WHAT YOU HAVE TO DO:
Reproduce the lines between the one holding "Bighead’s sperm rema... (46, 467)" and the one holding "Perna Longa (8, 814)", inclusive, switching "Illustrated" to "Drawn" and leaving everything else unchanged.

..............................

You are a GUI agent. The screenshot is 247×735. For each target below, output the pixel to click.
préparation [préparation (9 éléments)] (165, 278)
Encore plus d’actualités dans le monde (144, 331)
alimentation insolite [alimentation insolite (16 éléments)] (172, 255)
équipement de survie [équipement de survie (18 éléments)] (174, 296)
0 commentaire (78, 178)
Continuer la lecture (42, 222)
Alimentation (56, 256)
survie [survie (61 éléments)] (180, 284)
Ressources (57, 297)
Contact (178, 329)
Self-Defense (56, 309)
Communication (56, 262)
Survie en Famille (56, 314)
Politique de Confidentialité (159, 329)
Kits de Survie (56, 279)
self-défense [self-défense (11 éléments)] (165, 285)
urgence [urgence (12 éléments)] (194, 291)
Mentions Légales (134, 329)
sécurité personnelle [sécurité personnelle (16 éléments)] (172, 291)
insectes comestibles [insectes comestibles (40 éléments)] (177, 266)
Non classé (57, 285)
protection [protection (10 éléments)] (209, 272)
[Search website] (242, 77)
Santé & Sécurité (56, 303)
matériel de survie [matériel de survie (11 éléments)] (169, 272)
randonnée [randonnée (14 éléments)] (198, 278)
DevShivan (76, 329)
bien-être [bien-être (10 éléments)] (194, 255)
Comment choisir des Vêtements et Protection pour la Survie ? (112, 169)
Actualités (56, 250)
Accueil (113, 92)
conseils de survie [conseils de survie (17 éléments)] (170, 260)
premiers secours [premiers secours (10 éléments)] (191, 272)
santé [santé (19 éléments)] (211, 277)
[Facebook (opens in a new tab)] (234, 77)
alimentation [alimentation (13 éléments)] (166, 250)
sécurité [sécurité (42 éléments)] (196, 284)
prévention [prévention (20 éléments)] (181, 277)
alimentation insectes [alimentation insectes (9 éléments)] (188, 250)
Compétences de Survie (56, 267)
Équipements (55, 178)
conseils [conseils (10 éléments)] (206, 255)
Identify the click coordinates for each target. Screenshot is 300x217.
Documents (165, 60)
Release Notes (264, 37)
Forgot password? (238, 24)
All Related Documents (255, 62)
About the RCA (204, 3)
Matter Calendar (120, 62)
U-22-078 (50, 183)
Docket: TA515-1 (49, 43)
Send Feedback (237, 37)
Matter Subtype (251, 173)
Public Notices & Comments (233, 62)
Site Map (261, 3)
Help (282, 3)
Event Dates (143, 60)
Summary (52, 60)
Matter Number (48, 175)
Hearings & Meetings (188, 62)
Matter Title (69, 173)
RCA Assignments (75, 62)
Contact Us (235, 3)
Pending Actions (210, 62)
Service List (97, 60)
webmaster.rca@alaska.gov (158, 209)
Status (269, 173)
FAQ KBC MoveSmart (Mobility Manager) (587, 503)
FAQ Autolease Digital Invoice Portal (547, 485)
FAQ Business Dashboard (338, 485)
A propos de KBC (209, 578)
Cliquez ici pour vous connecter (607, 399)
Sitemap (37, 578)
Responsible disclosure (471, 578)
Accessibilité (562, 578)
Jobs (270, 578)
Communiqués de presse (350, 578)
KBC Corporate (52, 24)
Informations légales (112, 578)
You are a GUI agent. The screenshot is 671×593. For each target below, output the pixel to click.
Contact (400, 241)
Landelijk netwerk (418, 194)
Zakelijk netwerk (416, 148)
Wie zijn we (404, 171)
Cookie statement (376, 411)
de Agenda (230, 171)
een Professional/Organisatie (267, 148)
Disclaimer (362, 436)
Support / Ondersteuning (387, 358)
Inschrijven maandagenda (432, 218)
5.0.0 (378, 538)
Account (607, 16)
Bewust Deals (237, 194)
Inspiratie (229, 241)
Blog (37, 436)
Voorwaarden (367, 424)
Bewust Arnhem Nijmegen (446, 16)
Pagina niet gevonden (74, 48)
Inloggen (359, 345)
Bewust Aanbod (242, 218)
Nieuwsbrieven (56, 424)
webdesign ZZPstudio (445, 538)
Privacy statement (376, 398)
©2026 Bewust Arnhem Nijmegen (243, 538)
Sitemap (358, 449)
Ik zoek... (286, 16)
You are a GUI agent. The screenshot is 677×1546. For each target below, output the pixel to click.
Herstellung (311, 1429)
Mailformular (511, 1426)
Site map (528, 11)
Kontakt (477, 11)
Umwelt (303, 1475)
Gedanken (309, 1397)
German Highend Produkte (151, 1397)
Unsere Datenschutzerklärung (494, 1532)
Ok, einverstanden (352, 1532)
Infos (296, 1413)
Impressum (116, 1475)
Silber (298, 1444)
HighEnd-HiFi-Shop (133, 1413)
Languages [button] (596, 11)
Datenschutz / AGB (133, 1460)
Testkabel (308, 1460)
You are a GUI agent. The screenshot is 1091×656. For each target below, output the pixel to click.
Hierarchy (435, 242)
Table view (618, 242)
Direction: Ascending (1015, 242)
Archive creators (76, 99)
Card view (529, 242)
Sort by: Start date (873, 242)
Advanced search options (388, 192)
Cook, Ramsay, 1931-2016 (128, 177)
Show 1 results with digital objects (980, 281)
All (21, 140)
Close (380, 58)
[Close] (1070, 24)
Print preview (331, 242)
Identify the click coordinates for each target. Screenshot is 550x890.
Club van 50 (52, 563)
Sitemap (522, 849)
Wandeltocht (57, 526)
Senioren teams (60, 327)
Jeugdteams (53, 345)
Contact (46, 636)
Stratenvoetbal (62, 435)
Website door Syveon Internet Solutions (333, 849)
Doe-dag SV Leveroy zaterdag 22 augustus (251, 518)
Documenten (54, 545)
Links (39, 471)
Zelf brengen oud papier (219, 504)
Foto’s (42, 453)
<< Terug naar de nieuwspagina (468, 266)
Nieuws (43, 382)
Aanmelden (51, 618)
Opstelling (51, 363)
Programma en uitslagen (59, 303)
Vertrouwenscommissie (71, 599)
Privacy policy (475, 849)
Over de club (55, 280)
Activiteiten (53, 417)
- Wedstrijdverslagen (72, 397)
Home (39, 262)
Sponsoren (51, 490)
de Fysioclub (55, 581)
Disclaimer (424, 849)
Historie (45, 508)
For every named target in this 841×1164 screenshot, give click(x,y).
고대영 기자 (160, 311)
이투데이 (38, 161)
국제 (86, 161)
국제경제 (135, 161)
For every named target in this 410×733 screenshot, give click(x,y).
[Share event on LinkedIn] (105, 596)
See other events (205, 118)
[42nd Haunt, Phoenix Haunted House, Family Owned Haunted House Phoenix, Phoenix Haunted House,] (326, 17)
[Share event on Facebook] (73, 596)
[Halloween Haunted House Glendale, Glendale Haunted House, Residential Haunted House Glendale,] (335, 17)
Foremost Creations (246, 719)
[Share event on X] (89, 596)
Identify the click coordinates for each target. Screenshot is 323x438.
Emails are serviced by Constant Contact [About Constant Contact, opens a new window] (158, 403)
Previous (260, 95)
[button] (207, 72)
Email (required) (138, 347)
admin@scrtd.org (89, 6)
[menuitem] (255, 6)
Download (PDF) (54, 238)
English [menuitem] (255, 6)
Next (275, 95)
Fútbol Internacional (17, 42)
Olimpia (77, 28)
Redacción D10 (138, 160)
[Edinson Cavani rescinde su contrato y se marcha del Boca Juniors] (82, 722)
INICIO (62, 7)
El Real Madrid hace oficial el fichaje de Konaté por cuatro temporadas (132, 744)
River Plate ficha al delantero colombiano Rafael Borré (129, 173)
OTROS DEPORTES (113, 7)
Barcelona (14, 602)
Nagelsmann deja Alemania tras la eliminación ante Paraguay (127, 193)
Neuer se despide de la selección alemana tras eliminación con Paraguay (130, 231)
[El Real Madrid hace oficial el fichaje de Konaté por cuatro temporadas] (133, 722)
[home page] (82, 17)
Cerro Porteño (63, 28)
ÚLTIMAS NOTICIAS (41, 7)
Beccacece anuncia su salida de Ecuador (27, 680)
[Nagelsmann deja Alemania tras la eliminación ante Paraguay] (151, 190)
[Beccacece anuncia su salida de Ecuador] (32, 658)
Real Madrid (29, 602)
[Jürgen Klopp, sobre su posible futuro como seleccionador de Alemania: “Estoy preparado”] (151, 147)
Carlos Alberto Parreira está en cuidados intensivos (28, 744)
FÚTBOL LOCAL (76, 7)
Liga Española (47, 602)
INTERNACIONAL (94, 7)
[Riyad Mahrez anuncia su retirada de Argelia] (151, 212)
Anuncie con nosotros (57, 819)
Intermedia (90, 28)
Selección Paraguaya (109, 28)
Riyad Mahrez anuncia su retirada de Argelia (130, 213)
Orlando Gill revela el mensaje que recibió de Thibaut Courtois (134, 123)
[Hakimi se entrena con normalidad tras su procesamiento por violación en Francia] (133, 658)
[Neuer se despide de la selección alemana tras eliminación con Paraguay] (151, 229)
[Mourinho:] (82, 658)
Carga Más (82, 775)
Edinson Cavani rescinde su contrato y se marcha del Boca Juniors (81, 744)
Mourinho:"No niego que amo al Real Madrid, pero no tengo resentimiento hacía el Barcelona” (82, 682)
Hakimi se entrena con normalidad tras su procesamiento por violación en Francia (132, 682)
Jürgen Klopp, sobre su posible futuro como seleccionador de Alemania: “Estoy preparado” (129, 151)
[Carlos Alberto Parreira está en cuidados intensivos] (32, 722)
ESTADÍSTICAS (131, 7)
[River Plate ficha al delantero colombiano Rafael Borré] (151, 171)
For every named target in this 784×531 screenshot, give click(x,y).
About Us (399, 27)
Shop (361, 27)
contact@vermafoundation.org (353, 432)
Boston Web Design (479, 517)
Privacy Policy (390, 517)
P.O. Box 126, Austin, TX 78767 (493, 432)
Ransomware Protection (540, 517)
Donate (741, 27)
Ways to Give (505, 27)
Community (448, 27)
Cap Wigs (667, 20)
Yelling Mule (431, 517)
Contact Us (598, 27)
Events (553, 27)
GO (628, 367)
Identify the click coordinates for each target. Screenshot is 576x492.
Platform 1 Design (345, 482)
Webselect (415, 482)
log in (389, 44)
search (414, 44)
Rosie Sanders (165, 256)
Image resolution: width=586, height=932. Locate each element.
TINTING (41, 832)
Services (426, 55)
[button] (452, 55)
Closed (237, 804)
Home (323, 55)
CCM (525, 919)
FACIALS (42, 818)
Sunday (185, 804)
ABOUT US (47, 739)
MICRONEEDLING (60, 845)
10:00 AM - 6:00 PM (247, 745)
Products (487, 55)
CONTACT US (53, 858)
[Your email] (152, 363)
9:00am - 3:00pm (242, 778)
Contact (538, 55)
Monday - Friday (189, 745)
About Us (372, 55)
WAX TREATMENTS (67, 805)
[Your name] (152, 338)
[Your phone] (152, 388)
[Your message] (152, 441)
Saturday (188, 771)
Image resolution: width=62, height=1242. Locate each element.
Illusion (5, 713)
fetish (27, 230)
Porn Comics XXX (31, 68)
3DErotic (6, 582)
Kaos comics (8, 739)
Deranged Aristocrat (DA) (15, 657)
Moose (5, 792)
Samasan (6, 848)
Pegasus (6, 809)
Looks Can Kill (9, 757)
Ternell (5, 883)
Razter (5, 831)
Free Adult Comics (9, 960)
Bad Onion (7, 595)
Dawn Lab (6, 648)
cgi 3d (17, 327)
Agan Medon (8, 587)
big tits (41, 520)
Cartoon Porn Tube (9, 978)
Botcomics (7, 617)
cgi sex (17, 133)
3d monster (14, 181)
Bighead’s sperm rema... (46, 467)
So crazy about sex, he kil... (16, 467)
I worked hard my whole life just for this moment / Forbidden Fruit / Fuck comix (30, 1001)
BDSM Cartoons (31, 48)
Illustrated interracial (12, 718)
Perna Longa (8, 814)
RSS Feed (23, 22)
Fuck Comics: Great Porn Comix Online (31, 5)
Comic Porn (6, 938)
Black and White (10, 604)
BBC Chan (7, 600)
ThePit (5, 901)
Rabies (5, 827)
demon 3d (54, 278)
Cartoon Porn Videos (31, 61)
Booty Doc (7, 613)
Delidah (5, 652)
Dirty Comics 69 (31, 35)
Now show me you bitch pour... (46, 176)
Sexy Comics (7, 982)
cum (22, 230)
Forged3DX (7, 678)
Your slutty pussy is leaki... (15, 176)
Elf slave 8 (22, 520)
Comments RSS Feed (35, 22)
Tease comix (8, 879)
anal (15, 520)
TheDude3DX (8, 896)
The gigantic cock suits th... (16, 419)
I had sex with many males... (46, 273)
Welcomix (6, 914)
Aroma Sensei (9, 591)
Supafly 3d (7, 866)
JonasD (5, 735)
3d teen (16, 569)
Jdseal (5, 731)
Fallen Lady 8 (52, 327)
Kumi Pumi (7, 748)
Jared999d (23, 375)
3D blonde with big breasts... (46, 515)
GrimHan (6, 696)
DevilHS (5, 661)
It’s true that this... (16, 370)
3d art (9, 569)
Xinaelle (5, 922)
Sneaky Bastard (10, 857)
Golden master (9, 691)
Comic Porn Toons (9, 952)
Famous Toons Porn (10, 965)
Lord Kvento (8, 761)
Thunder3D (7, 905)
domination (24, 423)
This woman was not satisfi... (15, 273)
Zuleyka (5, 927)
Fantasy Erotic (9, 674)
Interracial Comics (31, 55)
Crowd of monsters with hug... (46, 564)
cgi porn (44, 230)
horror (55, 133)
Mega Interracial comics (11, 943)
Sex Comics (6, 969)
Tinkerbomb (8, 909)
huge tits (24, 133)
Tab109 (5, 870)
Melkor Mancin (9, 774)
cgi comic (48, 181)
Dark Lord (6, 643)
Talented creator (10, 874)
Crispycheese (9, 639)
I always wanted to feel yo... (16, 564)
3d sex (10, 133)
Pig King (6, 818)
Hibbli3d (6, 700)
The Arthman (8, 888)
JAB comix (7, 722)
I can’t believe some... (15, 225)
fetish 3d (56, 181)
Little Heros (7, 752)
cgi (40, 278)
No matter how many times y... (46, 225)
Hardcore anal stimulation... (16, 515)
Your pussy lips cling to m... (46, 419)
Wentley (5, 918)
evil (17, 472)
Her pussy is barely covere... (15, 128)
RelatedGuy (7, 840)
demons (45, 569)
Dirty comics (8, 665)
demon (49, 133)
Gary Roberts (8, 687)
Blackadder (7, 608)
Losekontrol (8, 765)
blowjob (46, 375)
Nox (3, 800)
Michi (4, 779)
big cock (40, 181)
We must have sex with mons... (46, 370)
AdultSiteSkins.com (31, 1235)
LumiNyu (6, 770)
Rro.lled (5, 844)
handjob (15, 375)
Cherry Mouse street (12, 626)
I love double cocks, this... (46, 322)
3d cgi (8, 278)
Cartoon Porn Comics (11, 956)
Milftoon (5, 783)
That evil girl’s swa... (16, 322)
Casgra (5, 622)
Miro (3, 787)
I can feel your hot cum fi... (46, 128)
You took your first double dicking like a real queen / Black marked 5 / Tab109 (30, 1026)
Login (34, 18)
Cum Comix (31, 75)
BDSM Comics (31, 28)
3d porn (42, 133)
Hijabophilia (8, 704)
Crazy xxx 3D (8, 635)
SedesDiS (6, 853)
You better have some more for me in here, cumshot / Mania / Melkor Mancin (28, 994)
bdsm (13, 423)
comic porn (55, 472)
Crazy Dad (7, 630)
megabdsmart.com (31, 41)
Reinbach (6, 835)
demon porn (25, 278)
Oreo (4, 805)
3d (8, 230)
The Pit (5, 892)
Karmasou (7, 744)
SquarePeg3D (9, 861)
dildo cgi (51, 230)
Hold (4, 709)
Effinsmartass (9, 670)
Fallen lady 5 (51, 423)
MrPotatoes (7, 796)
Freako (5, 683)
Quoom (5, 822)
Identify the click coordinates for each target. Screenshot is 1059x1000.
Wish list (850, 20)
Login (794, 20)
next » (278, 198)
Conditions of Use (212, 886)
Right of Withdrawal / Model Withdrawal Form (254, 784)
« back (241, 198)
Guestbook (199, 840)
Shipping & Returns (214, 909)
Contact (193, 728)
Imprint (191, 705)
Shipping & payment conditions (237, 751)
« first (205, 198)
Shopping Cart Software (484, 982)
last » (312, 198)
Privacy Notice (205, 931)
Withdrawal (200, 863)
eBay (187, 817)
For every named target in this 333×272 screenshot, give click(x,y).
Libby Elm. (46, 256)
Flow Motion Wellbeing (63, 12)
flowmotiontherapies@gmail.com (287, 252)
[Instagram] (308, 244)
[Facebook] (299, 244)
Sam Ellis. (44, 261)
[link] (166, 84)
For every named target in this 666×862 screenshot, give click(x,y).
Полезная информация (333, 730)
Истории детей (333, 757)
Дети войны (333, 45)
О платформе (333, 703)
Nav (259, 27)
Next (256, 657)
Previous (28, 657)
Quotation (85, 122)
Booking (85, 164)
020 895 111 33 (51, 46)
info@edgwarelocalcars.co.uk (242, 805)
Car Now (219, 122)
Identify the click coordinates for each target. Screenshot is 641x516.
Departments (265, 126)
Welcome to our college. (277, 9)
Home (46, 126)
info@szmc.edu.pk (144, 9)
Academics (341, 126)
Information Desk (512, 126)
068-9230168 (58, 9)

..............................

IN RESPONSE:
Bighead’s sperm rema... (46, 467)
So crazy about sex, he kil... (16, 467)
I worked hard my whole life just for this moment / Forbidden Fruit / Fuck comix (30, 1001)
BDSM Cartoons (31, 48)
Drawn interracial (12, 718)
Perna Longa (8, 814)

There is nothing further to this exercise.